Макеева: Вы знаете, кого на самом деле назначат, но нам не скажете.

Лукин: Я вам не скажу по двум причинам. Помните, как один генерал докладывал Наполеону? Тот спросил, почему не стреляет артиллерия (во время какого-то сражения). Генерал сказал: «Сир, на это есть 17 причин». «Перечислите». «Во-первых, не было пороха». «Достаточно». Примерно я в такой же ситуации. Первая из многочисленных причин состоит в том, что я не знаю этого. Это действительно факт. Есть еще и много других причин. Может быть, вы совершили ошибку, пригласив меня сейчас, но я не совсем та персона, которая должна сейчас говорить: «Вот тот должен быть уполномоченным, а этот должен не быть уполномоченным».  В этом есть некоторая бестактность, на мой взгляд.

Макеева: Почему? Все выбирают себе преемника.

Лукин: Вы меня не путайте с монархом.

Макеева: Нет, с монархом – нет.

Лукин: Преемника избирают по определенной процедуре, как вы знаете, наверное. Его предлагает президент, Совет Федерации, группа депутатов, а избирает Государственная дума, причем двумя голосованиями. Первое из которых – квалифицированное большинство, две трети голосов. Поэтому я действительно, честно говоря, не знаю, кто будет им. И это непросто. Ведь даже от правящей партии «Единой России» сейчас представлено от публики два кандидата, а президент пока, насколько я знаю, не воспользовался своим правом представить кандидата.

Светова: А если вы назовете сейчас человека, которого бы предпочли видеть, вы ему можете навредить?

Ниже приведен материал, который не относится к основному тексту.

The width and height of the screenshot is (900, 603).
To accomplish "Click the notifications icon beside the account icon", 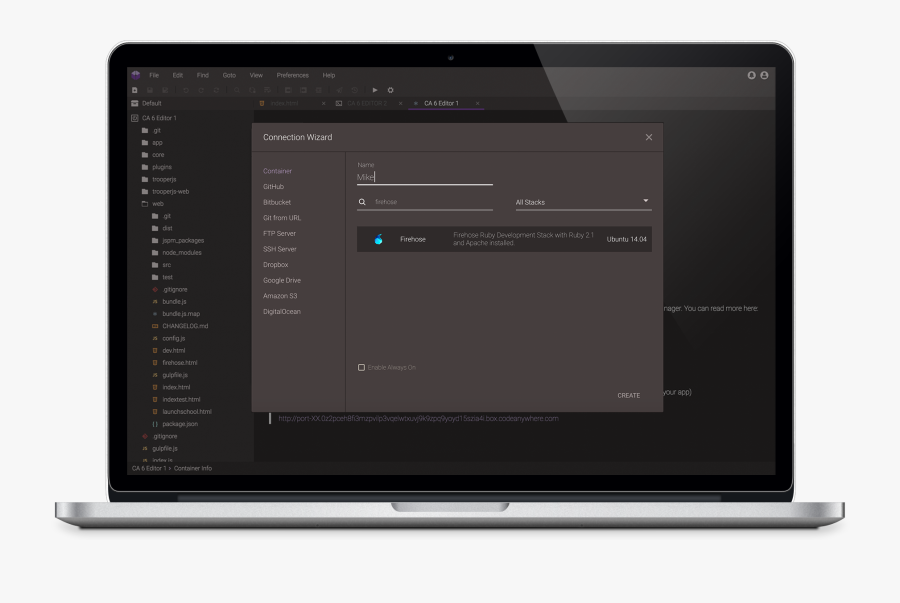I will tap(752, 75).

Лукин: Я думаю, что я бы оказал бы – и это совершенно не партийное заявление – медвежью услугу. У меня есть свои некоторые соображения, но я думаю, что лучше всего их оставить при себе, а ограничиться тем, кого я вижу, как и вы, перед собой, кто выдвигается, о ком говорят и так далее. Из них я вам сказал о своем мнении. Мне кажется, что Элла Александровна – наиболее подготовленный человек в этом деле, причем по основным параметрам.

Давлетгильдеев: Как вам кажется, нужно кому-то это место? Чисто теоретически. Наш коллега Егор Максимов накануне разговаривал с одним из кандидатов Павлом Крашенинниковым. Он сказал, что и кабинет у вас отвратительный, и зарплата маленькая, во всяком случае, сравнивая с зарплатой депутата Госдумы Крашенинникова (там 400 с лишним тысяч рублей), говорят, что у вас всего лишь 80 тысяч.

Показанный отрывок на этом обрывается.